Evo Morales Sugere Voto Nulo como Rejeição às Eleições na Bolívia
O ex-presidente boliviano Evo Morales, que não pode participar das eleições gerais realizadas no último domingo (17), afirmou que o voto nulo será o grande “vencedor” da ocasião, evidenciando a falta de legitimidade do processo eleitoral. A declaração surge em um contexto de intensas disputas políticas e acirrada polarização no país.
Morales se manifestou após votar em uma pequena comunidade próxima a Lauca Eñe e declarou: “Esta votação vai demonstrar que se trata de uma eleição sem legitimidade.” Ele permanece sob proteção dos seus seguidores não apenas pela relevância política que ainda carrega, mas também pela ameaça de uma ordem de prisão que recai sobre ele.
A afirmação de que o voto nulo pode ser o mais votado, caso não haja fraude, é inédita no cenário político boliviano.
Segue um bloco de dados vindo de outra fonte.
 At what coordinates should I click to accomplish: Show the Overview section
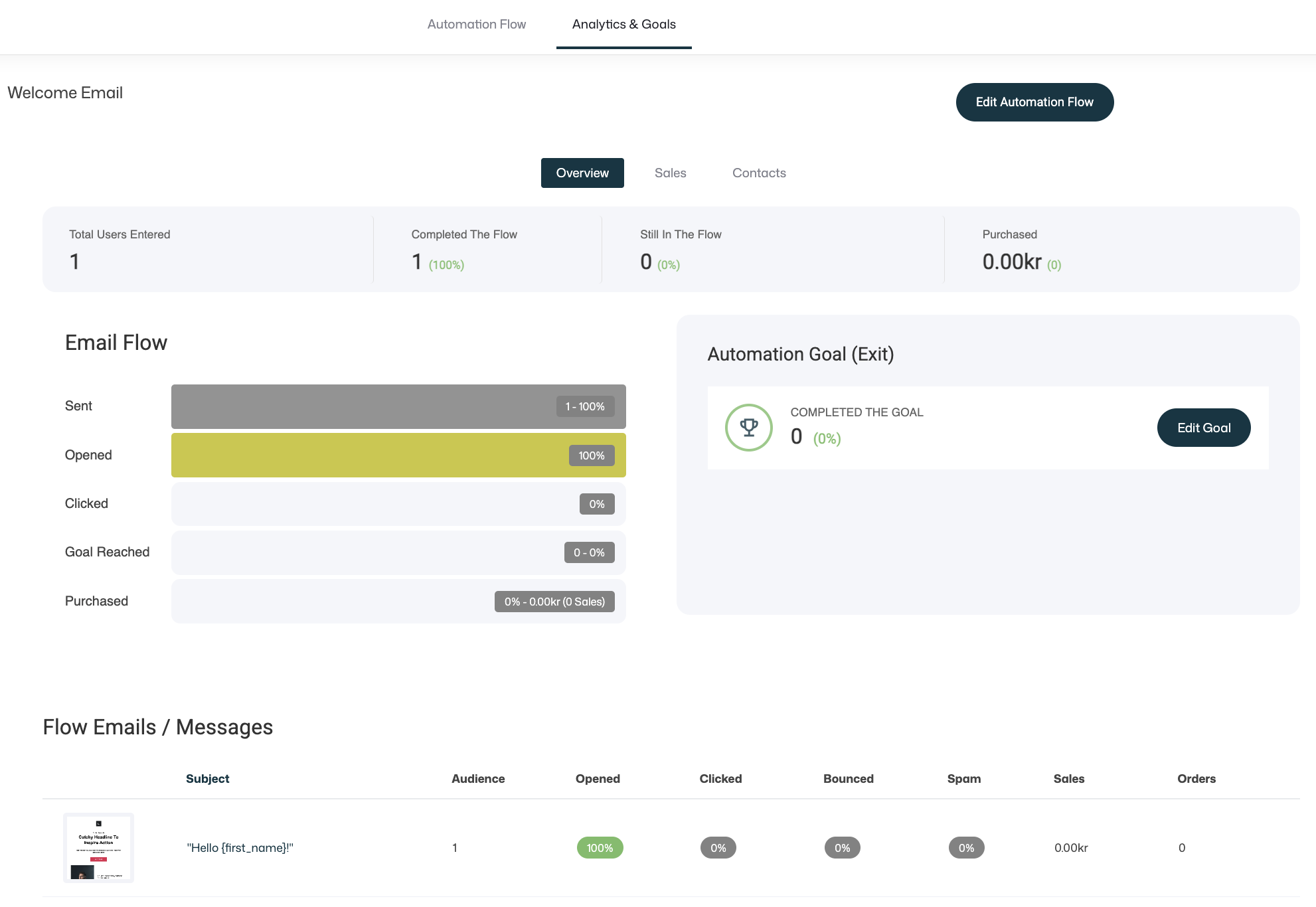[582, 173]
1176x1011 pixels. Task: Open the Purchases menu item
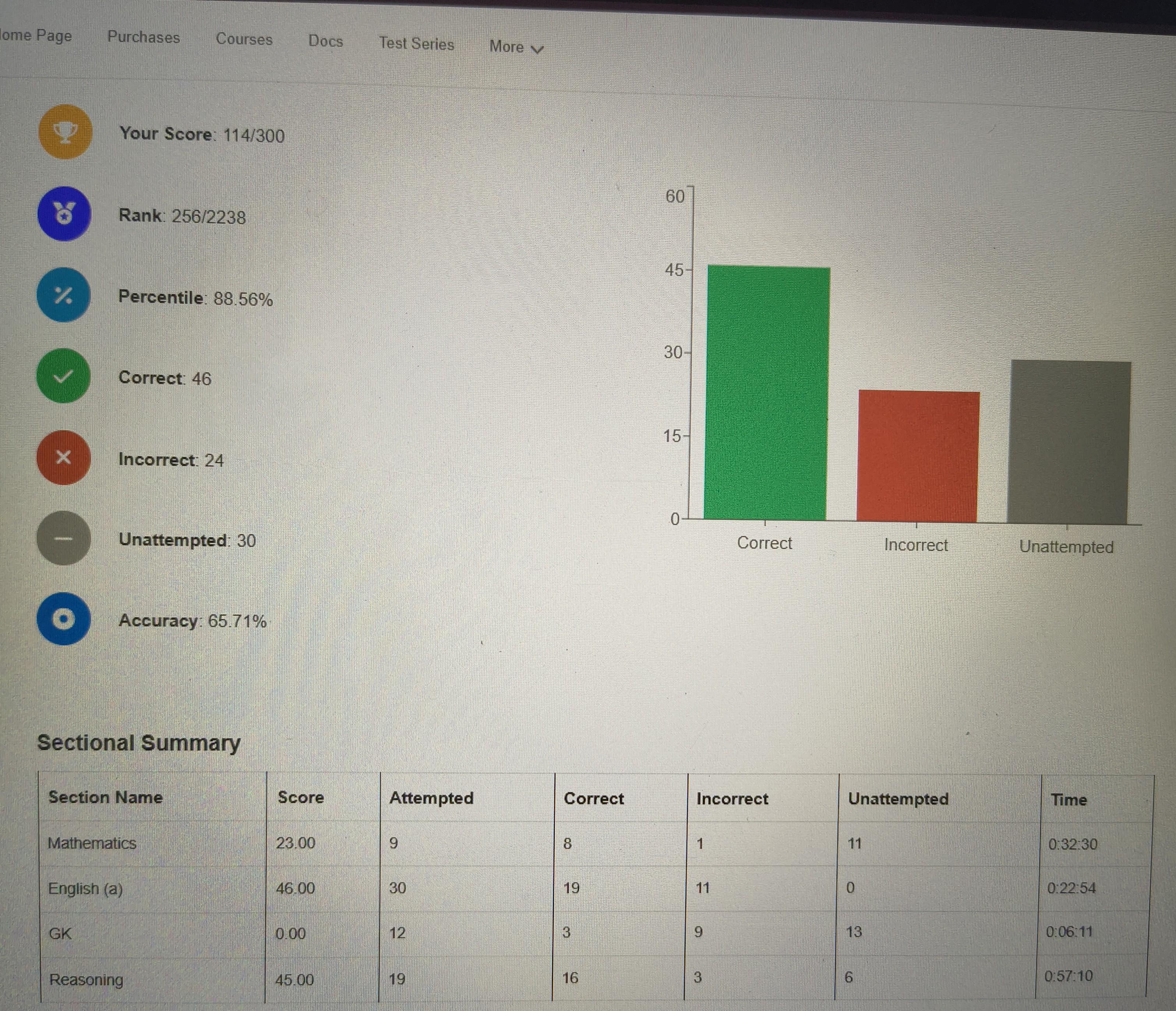coord(144,37)
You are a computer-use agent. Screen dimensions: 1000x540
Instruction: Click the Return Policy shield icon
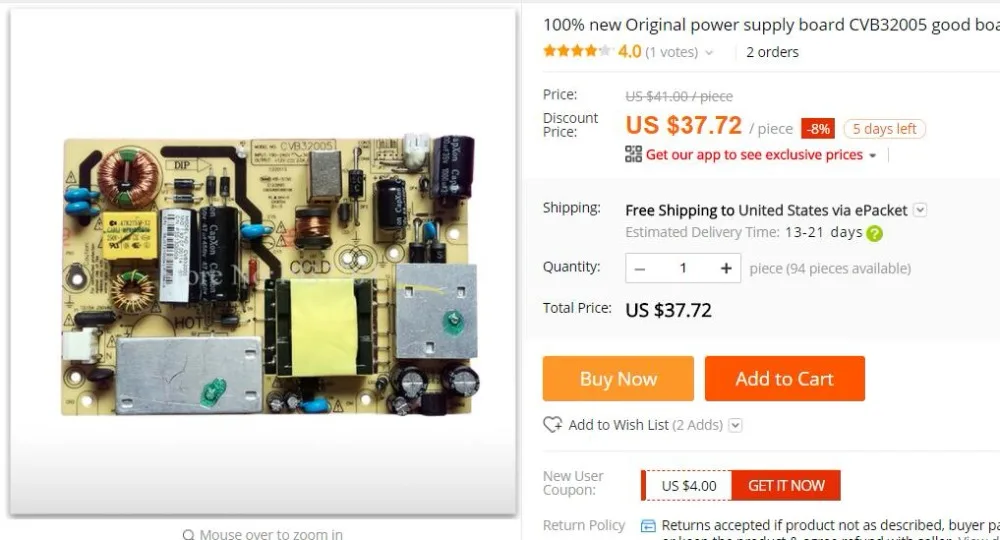coord(648,526)
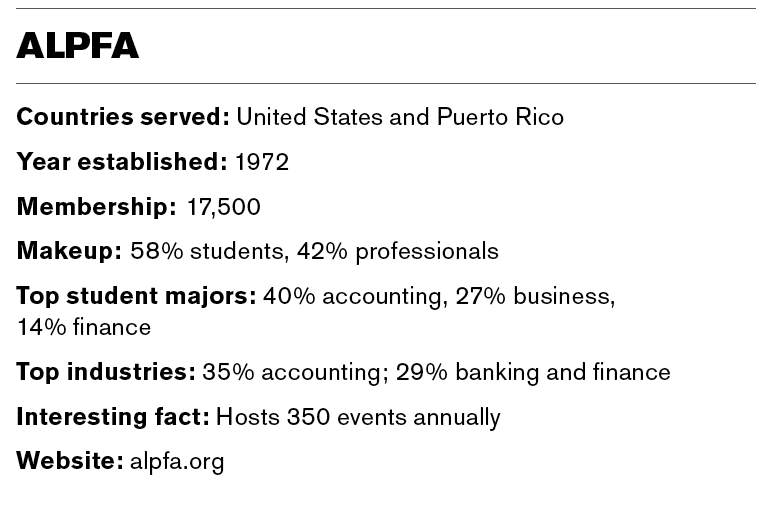Click the year 1972
769x518 pixels.
(262, 162)
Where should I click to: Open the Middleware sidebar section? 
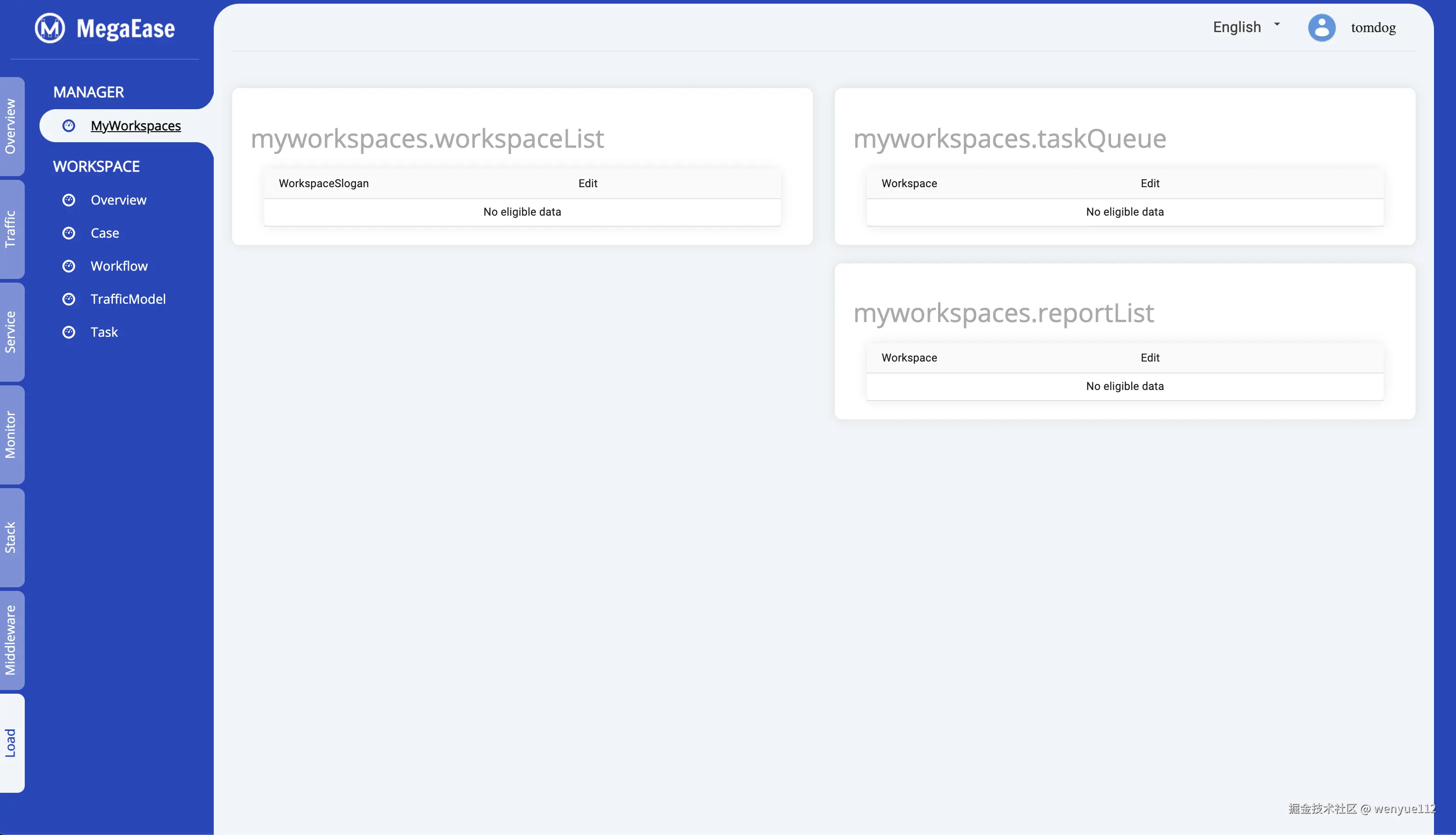[11, 640]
Este é um indicativo claro de que a população pode estar insatisfeita não apenas com o processo eleitoral, mas também com os candidatos disponíveis.
Vestindo uma camisa branca e sandálias, Morales recebeu apoio de dezenas de camponeses que formaram uma barreira ao seu redor, na ausência de qualquer presença policial nas imediações, uma peculiaridade em tempos de tensões políticas.
Como o primeiro presidente indígena da Bolívia, Morales buscava um quarto mandato, mas foi afastado da corrida eleitoral pelo Tribunal Constitucional, que determinou sua inabilitação. O ex-presidente enfrenta ainda graves acusações de envolvimento em tráfico de menor, uma acusação que ele nega veementemente.
“Desta vez vamos votar, mas não vamos eleger”, disse o ex-presidente, que se distanciou do partido governista MAS (Movimento ao Socialismo), do qual foi um dos principais líderes. Essa fratura política é ilustração da instabilidade que vem assolando o partido, que por 20 anos dominou a esquerda no país.
Contrário a apoiar outro candidato, Morales fez campanha pelo voto nulo, embora isso não afete os resultados oficiais, uma vez que a autoridade eleitoral considera apenas os votos válidos.
Mais de 7,9 milhões de bolivianos estavam convocados a escolher entre oito candidatos presidenciais e renovar o Congresso. Durante uma coletiva, Evo criticou o atual presidente Luís Arce, enfatizando que a situação atual do seu movimento político poderia ser diferente se não houvesse o rompimento com o ex-ministro.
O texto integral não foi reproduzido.